Pour certains économistes, ce pessimisme persistant est de très mauvais augure pour la croissance, soutenue quasi exclusivement ces dernières années par la consommation des ménages.
L'indicateur de confiance des ménages publié par l'INSEE accuse une baisse de quatre points (- 34), soit la septième consécutive (- 21 depuis juin !). Pour Alexander Law, du cabinet Xerfi : « Même en 1993, dernière année de récession en France, on n'avait pas sombré dans une telle sinistrose. Les ménages sentent bien que les mois qui viennent seront particulièrement éprouvants ».
Tous les soldes (différence entre les pourcentages de réponses positives et négatives) qui composent cet indicateur se dégradent mais c'est celui sur les « perspectives d'évolution du niveau de vie en France » qui accuse la chute la plus spectaculaire : 12 points en l'espace d'un mois pour s'établir à - 44, record absolu depuis la création de l'enquête en 1987.
Et encore, l'enquête de l'INSEE s'est achevée le 21 janvier, « jour du décrochage des Bourses européennes » et son plein impact sur la confiance des ménages ne se fera donc sentir que le mois prochain... « La vraie inquiétude des ménages n'est pas tant dans l'inflation, mais plutôt dans la faiblesse durable de la croissance, de l'emploi et des revenus », analyse M. Touati.
Or, la consommation des ménages est le moteur indispensable de la croissance française.
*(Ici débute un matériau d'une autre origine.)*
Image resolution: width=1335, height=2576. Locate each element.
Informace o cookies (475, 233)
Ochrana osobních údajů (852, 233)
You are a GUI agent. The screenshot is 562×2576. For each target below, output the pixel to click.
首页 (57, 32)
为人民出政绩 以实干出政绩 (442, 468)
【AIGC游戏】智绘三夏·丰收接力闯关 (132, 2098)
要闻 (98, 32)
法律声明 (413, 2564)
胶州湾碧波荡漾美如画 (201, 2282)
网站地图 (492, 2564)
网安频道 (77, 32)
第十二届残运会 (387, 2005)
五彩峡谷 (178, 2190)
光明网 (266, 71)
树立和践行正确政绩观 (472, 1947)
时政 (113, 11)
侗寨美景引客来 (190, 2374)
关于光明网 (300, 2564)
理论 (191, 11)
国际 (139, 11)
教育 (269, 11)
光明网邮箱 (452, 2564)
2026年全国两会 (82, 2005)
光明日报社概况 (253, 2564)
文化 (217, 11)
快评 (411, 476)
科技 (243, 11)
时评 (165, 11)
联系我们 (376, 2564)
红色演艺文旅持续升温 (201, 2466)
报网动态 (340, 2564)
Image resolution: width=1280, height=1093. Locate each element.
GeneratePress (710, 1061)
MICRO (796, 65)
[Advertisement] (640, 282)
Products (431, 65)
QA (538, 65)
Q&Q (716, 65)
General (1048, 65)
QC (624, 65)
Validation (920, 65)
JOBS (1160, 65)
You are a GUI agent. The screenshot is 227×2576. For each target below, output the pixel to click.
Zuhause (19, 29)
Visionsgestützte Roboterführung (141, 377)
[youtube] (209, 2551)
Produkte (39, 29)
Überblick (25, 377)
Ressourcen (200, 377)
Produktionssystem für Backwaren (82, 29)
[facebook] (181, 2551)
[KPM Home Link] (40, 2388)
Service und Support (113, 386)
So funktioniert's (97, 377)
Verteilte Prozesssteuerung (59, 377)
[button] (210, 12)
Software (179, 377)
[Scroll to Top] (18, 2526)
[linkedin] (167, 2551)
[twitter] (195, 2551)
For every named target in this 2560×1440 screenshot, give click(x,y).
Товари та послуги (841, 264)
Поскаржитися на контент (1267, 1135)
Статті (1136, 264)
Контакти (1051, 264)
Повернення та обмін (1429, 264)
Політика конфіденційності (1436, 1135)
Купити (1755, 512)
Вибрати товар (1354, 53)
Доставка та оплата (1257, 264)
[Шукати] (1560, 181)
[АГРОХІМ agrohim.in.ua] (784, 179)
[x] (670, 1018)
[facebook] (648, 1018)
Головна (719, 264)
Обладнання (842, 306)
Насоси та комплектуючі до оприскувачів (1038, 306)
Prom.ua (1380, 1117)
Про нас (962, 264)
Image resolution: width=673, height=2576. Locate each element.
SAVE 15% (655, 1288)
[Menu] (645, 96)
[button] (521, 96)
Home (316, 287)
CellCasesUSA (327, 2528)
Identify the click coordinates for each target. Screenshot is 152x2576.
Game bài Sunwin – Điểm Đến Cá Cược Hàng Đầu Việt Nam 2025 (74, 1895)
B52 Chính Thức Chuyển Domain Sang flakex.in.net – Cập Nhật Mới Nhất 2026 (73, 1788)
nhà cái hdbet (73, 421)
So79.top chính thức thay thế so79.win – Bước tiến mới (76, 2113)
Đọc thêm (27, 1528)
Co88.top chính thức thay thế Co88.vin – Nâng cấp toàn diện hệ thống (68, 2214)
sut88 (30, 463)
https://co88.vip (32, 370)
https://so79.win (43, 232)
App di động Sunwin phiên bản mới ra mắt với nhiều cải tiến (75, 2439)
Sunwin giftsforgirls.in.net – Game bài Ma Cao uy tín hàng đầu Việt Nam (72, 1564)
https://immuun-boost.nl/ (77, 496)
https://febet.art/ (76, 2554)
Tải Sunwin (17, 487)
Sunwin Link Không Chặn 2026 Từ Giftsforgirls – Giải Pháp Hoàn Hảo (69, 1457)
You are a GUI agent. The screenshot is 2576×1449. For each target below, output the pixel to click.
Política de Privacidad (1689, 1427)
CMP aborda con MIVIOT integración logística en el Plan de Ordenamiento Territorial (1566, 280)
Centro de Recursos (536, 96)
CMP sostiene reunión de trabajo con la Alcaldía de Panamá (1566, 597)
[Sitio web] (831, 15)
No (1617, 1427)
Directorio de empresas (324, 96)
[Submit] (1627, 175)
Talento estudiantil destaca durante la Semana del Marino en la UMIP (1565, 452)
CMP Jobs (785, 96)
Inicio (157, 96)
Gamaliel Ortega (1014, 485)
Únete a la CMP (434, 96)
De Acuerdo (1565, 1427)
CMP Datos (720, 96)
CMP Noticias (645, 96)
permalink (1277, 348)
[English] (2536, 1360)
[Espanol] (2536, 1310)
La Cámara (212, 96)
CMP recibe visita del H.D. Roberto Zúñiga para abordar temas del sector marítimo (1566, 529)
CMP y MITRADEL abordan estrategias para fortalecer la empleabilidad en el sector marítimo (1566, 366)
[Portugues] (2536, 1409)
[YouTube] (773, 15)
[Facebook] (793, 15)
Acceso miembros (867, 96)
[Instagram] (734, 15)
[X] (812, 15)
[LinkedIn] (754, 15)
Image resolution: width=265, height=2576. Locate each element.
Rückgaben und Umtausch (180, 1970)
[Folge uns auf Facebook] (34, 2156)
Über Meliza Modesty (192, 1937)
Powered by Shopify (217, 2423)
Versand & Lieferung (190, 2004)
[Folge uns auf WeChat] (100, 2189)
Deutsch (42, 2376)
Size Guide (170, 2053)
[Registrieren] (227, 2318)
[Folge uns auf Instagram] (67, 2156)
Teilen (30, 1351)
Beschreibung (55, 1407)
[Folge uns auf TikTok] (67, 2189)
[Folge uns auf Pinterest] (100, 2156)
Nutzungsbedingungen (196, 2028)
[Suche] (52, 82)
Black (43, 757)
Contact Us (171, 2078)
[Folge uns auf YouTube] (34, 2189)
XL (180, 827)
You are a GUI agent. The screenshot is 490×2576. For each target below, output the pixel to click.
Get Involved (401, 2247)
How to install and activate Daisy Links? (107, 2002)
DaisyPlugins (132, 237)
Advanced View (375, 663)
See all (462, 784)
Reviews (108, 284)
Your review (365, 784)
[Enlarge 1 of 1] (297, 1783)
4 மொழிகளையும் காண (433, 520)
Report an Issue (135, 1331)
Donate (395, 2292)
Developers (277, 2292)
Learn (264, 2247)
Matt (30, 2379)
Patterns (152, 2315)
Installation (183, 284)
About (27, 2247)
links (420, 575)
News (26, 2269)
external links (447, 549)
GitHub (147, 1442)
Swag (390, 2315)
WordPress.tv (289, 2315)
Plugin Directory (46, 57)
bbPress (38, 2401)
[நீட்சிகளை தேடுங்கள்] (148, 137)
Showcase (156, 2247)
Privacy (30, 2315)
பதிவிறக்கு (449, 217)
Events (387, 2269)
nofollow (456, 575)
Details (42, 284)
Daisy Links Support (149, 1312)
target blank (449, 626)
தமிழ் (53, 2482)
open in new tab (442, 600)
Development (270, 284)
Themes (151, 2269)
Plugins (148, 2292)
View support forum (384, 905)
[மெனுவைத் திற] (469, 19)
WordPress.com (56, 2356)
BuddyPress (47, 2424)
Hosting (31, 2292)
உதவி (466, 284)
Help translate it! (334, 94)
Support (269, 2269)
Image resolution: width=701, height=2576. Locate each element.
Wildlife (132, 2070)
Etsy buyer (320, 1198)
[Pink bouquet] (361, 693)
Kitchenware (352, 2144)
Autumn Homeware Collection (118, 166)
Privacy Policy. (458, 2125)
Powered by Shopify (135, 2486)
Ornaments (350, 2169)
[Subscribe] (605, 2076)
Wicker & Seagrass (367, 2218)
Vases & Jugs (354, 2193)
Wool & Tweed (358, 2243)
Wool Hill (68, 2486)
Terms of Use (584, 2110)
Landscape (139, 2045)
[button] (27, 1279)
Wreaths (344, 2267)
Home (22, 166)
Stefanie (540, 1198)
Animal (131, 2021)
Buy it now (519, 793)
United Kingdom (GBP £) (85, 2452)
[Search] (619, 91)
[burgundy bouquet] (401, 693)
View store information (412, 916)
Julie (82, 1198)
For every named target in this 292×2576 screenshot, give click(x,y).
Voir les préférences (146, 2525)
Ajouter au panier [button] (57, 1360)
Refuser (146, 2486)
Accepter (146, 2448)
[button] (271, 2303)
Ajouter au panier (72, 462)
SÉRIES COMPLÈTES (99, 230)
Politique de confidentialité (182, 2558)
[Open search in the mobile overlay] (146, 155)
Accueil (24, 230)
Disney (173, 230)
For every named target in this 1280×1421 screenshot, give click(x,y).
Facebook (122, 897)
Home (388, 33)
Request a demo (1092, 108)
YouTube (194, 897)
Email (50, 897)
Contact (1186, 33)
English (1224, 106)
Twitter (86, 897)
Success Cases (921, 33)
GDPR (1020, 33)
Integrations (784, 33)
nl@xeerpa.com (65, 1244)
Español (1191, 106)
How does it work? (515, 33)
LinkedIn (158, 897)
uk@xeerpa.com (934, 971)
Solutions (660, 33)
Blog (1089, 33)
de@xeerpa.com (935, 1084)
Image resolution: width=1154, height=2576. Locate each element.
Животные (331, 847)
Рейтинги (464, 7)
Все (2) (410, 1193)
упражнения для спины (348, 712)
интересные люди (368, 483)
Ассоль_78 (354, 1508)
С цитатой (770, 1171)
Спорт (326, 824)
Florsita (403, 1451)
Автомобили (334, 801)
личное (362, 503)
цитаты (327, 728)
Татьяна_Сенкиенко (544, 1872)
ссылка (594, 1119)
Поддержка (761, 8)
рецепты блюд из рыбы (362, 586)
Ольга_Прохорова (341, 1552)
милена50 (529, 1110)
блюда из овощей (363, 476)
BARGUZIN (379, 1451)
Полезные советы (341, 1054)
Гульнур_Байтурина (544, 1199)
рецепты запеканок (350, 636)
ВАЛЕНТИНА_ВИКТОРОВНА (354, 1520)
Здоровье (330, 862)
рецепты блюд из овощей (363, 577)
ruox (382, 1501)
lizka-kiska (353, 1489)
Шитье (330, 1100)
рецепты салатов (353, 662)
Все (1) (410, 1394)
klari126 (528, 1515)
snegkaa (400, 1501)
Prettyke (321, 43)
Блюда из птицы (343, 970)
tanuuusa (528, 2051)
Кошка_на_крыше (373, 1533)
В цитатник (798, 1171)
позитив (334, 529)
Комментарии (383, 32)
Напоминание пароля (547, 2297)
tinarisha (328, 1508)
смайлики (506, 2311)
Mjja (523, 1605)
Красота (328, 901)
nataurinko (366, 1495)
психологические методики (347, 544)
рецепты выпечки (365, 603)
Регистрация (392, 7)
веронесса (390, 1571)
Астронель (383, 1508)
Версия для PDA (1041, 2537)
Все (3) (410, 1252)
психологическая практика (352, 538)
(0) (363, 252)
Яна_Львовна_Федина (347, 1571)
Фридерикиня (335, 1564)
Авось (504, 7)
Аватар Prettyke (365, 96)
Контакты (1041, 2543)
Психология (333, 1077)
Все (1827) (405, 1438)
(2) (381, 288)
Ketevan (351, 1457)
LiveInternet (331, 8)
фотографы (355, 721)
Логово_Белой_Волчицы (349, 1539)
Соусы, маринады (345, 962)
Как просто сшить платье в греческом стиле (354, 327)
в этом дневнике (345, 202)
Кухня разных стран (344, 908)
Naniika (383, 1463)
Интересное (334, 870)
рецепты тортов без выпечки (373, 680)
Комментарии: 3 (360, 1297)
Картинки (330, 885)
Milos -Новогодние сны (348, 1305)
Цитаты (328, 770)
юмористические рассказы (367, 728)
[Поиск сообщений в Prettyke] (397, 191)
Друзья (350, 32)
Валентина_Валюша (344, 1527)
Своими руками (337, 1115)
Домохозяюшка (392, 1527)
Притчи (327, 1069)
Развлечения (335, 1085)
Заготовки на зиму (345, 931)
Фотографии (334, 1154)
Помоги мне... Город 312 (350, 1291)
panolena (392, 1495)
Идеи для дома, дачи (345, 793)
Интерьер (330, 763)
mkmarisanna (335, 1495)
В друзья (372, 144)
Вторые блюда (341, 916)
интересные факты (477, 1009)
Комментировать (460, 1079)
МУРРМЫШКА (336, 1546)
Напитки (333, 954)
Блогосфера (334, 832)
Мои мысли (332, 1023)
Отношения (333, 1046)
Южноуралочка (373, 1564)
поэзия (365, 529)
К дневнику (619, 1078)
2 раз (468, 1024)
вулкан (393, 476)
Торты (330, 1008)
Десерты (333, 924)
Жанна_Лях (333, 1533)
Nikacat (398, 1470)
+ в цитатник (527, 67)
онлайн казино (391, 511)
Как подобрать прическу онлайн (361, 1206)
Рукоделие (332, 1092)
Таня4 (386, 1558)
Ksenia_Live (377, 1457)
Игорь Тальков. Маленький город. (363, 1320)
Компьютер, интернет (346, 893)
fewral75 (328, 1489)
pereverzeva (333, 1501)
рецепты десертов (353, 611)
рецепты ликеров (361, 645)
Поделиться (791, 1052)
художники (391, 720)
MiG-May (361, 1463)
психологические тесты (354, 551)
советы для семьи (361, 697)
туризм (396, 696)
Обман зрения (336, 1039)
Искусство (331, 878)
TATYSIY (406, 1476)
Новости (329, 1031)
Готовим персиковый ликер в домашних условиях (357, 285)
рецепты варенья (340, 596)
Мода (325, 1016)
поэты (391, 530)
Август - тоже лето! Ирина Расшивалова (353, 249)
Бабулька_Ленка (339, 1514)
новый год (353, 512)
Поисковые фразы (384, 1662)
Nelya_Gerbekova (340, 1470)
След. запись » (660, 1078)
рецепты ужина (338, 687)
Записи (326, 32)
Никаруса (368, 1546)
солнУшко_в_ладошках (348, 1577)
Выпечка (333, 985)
Cette année, la croissance devrait osciller entre 1 et 1,6 %, selon les économistes. Loin des prévisions du gouvernement de 2 à 2,5 %... L'optimisme de la ministre de l'Économie, Christine Lagarde, quant à l'état actuel et futur de l'économie française tranche donc avec la réalité du pays et avec la perception qu'en ont ses habitants.